Wygrali i odskoczyli Ślepskowi
2023-03-06 11:00:00(ost. akt: 2023-03-05 22:10:44)
SIATKÓWKA\\\ W 26. kolejce PlusLigi Indykpol AZS bez problemów pokonał Barkom. Dzięki temu olsztynianie odskoczyli w tabeli Ślepskowi, który przegrał w Jastrzębiu. Najciekawiej było jednak w Zawierciu, bo Resovia nie wygrała tam nawet seta!
* Indykpol AZS Olsztyn - Barkom Każany Lwów 3:0 (25:17, 25:22, 25:17)
INDYKPOL AZS: Pająk (1), Karlitzek (19), Andringa (13), Jakubiszak (6), Averill (4), Butryn (12), Hawryluk (libero
MVP: Karlitzek (Indykpol AZS)
INDYKPOL AZS: Pająk (1), Karlitzek (19), Andringa (13), Jakubiszak (6), Averill (4), Butryn (12), Hawryluk (libero
MVP: Karlitzek (Indykpol AZS)
Olsztynianie po trzech kolejnych porażkach wreszcie wygrali, tyle że był to raczej efekt słabej gry lwowian niż jakiejś zwyżki formy Indykpolu AZS. W drużynie ze stolicy Warmii i Mazur ponownie zabrakło środkowego Mateusza Poręby, który dochodzi do formy po urazie kolana (zastąpił go Szymon Jakubiszak). Poza tym za Bartłomieja Lipińskiego na pozycji przyjmującego zagrał Moritz Karlitzek, no i trzeba przyznać, że Niemiec dał radę, o czym świadczą zdobyte punkty (19) oraz nagroda dla najlepszego zawodnika meczu.

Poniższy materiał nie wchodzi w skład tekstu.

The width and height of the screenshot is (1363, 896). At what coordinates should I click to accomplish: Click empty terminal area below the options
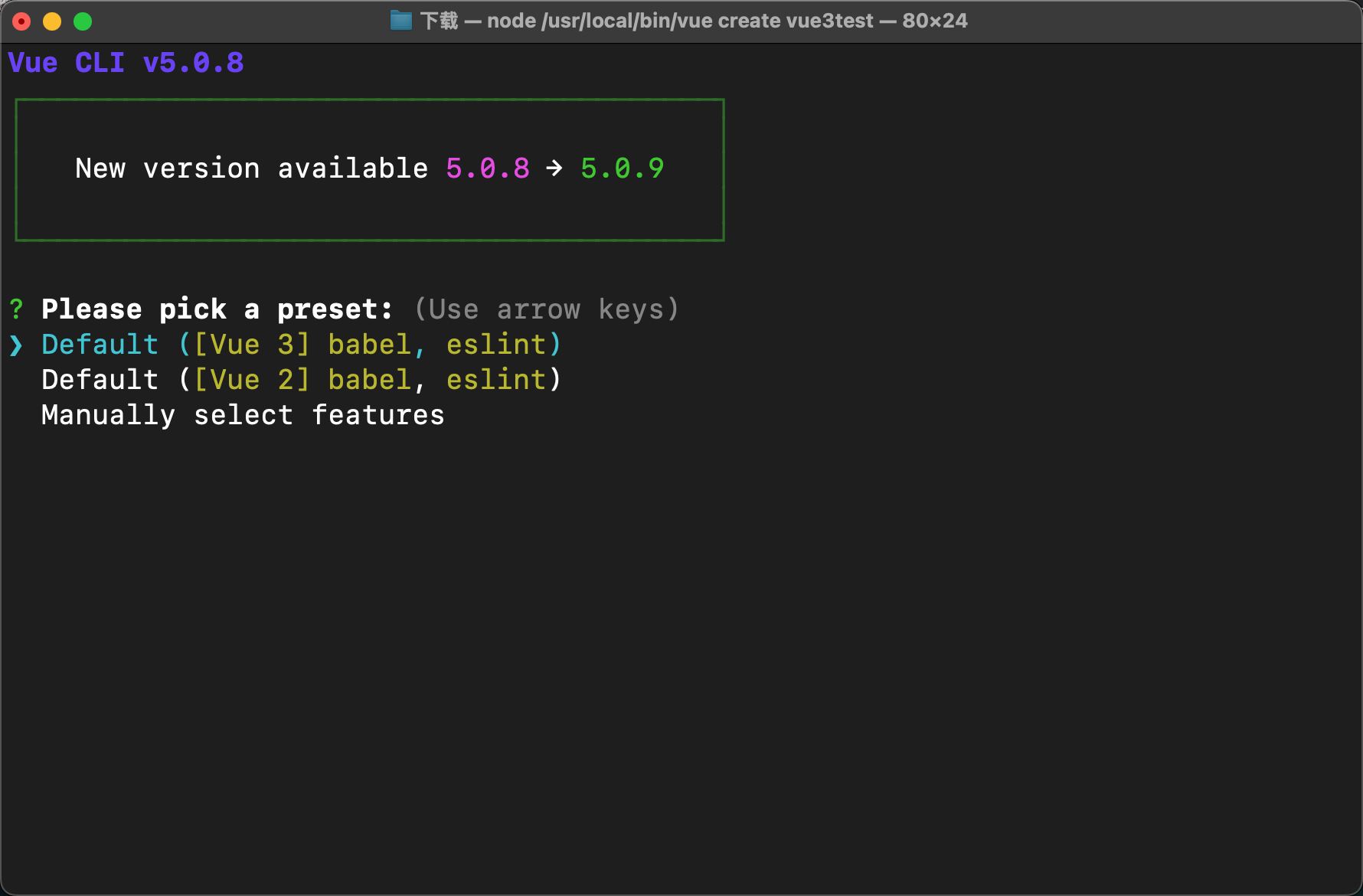pyautogui.click(x=682, y=651)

W Iławie ekipa trenera Javiera Webera szybko osiągnęła przewagę - duża w tym była zasługa Andringi, bo to po jego zagrywkach gospodarze odskoczyli na cztery punkty (8:4).
Był to kolejny bardzo dobry występ Holendra, który według wielu obserwatorów zalicza najlepszy sezon na plusligowych boiskach. Niestety, podobno jest to zarazem jego ostatni sezon w Olsztynie...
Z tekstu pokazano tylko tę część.